# How many watts does the sun have?



## dmastin (Jun 27, 2009)

Getting in my car yesterday (after it was preheated by the Arkansas sun) and I chuckled as I wondered how may watts the sun has and what a shame it cannot be harnessed as an aquarium light. Of course we know sunlight can benefit the indoor aquarium, but that's a different story. I then remembered I'd tossed some Hornwort, Cabomba, and Anacharis is my goldfish containers a while back. I checked them out and the Cabomba and Anacharis were growing like crazy (the strands were so long they broke before I could find both ends). No real surprise, but at least I remember I have a free source of both now! Also it occurred to me I could create a test bed for my other aquatic plants and see if any enjoy growing outdoors! (Note these are isolated containers miles from natural bodies of water.) Oh, a goldfish in one of the containers seemed to say "please, if you're not going to feed us, bugger off". Gosh, it'd be great if the Rotala macrandra prospered.


----------



## davemonkey (Mar 29, 2008)

Nice pics of your outdor container pond. That's funny you mentioned that about sunlight. I've actually been wondering lately, "How many WPG of whatever type of bulb would you need to match sunlight?"
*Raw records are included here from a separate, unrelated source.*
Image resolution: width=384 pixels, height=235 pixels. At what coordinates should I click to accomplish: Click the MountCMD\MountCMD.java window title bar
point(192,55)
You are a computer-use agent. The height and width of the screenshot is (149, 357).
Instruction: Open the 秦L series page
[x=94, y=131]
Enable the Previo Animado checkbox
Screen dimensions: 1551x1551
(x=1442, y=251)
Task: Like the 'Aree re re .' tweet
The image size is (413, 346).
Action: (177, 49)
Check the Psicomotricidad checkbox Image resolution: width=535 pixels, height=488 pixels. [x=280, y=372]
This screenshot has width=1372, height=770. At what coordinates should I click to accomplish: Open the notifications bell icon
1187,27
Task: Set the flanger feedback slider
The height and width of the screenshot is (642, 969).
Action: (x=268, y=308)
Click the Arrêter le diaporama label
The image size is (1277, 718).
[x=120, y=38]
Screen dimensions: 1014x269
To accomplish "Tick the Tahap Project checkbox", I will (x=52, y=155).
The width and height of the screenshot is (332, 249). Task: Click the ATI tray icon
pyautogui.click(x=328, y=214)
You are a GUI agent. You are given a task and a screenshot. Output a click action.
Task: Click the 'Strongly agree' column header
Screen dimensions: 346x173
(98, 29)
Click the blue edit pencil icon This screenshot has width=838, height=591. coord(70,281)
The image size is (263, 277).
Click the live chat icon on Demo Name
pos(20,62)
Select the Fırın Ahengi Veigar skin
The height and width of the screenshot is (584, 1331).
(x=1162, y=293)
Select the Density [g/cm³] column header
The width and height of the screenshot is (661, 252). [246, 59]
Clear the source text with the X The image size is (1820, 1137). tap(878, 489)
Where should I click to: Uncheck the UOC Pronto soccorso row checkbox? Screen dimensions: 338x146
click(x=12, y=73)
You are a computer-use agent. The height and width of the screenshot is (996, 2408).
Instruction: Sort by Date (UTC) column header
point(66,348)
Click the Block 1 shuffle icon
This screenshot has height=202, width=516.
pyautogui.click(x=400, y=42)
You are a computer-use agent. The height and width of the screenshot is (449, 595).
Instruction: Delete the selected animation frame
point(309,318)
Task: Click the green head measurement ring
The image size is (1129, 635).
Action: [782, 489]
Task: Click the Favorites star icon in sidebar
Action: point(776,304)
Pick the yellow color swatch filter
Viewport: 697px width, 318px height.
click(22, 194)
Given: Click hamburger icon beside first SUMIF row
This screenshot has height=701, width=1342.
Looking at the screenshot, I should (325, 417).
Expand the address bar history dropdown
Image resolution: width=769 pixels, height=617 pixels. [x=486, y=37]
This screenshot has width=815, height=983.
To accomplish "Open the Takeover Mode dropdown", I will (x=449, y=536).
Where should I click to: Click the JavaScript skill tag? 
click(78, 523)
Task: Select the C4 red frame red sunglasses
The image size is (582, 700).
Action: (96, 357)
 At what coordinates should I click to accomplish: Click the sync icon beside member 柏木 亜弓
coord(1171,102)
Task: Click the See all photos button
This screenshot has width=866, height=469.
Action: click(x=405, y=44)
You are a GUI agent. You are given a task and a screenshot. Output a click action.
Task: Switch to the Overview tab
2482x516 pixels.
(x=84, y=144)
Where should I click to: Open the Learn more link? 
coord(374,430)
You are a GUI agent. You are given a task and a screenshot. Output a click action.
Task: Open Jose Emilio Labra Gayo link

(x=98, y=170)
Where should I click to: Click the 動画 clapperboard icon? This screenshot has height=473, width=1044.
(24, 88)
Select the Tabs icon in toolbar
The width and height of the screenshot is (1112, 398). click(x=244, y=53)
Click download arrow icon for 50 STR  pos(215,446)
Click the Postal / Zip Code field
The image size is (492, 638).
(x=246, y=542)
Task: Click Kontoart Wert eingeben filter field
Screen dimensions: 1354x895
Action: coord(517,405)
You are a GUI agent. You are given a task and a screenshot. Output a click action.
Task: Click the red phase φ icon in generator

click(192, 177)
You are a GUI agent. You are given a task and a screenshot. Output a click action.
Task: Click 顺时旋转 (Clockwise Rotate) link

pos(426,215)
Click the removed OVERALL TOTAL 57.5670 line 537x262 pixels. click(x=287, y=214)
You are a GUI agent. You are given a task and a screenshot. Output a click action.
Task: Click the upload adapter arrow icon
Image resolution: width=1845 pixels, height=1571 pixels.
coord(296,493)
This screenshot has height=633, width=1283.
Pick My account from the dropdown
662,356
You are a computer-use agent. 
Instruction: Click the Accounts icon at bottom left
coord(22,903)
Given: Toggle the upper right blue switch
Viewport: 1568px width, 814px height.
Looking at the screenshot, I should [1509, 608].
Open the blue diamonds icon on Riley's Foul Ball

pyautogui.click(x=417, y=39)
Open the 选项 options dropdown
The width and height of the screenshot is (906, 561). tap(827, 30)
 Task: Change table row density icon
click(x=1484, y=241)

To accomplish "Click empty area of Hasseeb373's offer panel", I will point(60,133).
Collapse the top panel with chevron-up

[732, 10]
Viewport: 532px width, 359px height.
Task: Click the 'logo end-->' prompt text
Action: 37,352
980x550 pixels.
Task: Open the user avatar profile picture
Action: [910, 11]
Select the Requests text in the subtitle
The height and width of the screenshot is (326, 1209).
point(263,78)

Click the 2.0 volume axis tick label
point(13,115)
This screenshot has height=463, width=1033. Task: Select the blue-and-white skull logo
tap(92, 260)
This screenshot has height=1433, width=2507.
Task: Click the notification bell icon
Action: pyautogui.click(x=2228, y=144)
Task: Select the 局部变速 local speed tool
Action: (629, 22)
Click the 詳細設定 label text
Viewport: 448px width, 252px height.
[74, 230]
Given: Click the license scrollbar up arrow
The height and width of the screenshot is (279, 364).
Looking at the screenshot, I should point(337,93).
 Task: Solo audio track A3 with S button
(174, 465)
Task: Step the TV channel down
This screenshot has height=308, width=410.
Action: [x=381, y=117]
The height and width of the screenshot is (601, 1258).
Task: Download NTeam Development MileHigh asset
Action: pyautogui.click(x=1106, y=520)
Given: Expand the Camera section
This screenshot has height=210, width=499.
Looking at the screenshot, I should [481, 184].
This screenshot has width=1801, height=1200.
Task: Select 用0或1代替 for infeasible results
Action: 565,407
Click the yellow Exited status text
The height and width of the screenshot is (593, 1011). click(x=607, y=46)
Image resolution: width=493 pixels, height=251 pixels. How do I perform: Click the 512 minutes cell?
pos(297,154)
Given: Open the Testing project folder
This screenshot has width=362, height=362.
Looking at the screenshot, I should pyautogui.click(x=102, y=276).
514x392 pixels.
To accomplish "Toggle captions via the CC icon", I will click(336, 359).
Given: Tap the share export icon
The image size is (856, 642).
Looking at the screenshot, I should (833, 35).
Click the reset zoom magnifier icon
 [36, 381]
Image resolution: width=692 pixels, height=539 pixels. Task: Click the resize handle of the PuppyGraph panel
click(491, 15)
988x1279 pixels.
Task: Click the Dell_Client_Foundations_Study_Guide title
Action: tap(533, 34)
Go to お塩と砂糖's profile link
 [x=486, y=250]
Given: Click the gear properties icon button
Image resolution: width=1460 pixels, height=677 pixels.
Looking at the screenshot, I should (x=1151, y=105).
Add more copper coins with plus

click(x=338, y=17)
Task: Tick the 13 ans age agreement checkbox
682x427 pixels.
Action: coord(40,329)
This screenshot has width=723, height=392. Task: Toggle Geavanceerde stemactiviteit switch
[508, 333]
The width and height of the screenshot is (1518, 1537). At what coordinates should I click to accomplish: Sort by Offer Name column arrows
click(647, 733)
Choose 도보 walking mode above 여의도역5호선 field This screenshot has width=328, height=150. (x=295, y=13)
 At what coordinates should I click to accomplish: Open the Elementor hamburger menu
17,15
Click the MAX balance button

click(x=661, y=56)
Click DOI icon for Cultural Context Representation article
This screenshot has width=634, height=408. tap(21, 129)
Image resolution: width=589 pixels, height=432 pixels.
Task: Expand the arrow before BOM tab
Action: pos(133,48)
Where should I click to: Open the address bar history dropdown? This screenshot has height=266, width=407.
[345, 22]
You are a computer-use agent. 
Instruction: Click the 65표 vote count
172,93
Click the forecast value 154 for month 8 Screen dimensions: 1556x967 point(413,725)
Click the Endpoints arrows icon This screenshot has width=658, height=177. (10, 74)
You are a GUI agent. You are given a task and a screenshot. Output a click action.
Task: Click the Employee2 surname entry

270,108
I'm guessing that anyone with a PAR meter could find out in a matter of minutes how much light is reaching natural ground outdoors at any given hour of the day. 

-Dave


----------



## Veloth (Jun 25, 2008)

386 million billion billion Watts. Got it from HERE


----------



## dmastin (Jun 27, 2009)

That's great I love it. I'm some how incensed that mother nature can do a better job than I can. Silly I know. It's hard to believe though that there's enough CO2 in my little container goldfish ponds to allow the plants to utilize that much energy.



Veloth said:


> 386 million billion billion Watts. Got it from HERE


----------



## SniperLk (May 25, 2008)

Veloth said:


> 386 million billion billion Watts. Got it from HERE


These are the watts emitted by the sun itself, not the watts received on the ground...

Here is what I found :



> # Average over the entire earth = 164 Watts per square meter over a 24 hour day
> 
> # 8 hour summer day, 40 degree latitude 600 Watts per sq. meter


http://www.google.com/webhp#hl=en&q...&aq=f&oq=sun+watts+per+m²&aqi=&fp=kE0CVI1PqvM

Hmm, that's not that big after all..


----------